Reading this post is a good first step. The following will touch on the main points of mineral rights ownership –- including vital information on taxes — and will present links for further reading.
What Are The Main Issues Surrounding Mineral Rights Inheritance?
Mineral rights, which are often separate from property or surface rights, entitle the owner to any oil, gas, iron or other commodities contained beneath the surface of a particular acreage of land. When specified in a will, it is the executor’s responsibility to sign off on the transfer deed and to deposit this with the county clerk’s office. This legally transfers the mineral rights or royalties to you.
Another common way to be notified of a change of ownership is when a representative from an oil company contacts you. This sometimes will result in a “hard-sell” wherein the representative tries to pressure you into signing off ownership for a percentage of the profits from the mineral development, called royalties.
Giving in to this pressure is not advised. Thoroughly educate yourself on what the proper royalty payments should be. Also important is to try to get into contact with any other potential heirs. This can result in higher royalty payments for more beneficiaries.

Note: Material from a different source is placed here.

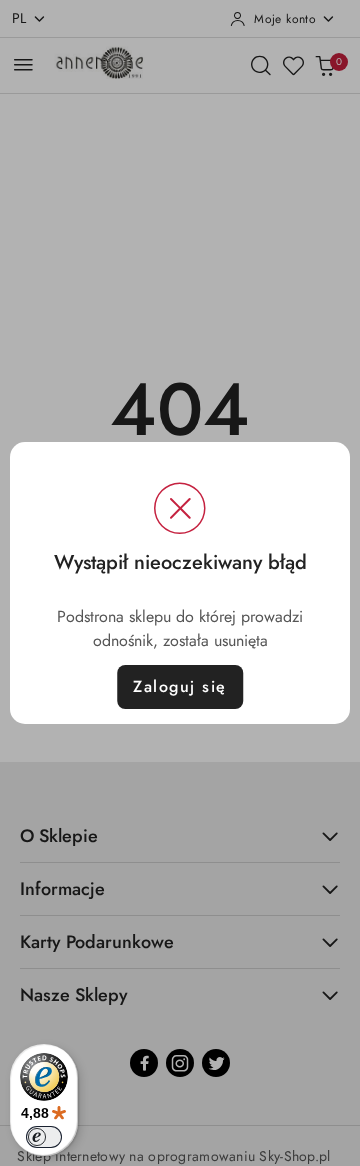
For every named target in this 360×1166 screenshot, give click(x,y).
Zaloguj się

Related to this is the issue of dilution. Dilution refers to when mineral rights are attached to a surface parcel of land –- most often in rural areas -– and generations of a family and their families have spread out across the country, and the percentage of ownership of the land and mineral rights are obscured. For instance, the first owner may have passed ownership equally to several children, who then divided the property further, and so on.
This issue is important because the percentage of ownership has a direct relation to the percentage of royalties one is entitled to. It is vital here to conduct a thorough search of the public records facility of the county where the rights are located for copies of the mineral deeds. This is important to avoid legal problems in the future if, say, some heirs that were legally entitled to profits were not informed of their ownership.
A Look at Taxes
After settling all of the issues with heirs and deeds and negotiating a fair price with the mineral development company, be prepared to pay several varieties of taxes. County, state and federal taxes usually come into play here, but again, do your research because you want to get as much as possible from your rights without paying undue amounts to Uncle Sam.
The majority of states where mineral development is common levy a severance tax on oil or gas, based either or volume or value of the production. Most counties levy a tax only when the land is producing, which is collected annually. Learn more about county ad valorem taxes here.
The IRS taxes royalties received from mineral production as regular income. Happily, federal tax law provides a way to deduct up to 15% of this income via a depletion allowance. Read about this here. Another, though more complex, method for reducing your mineral rights tax bill is to take advantage of a 1031 exchange. This allows one to defer capital gains tax bills from the sale of mineral rights by exchanging them for a “like-kind” property, for example, other mineral rights or property.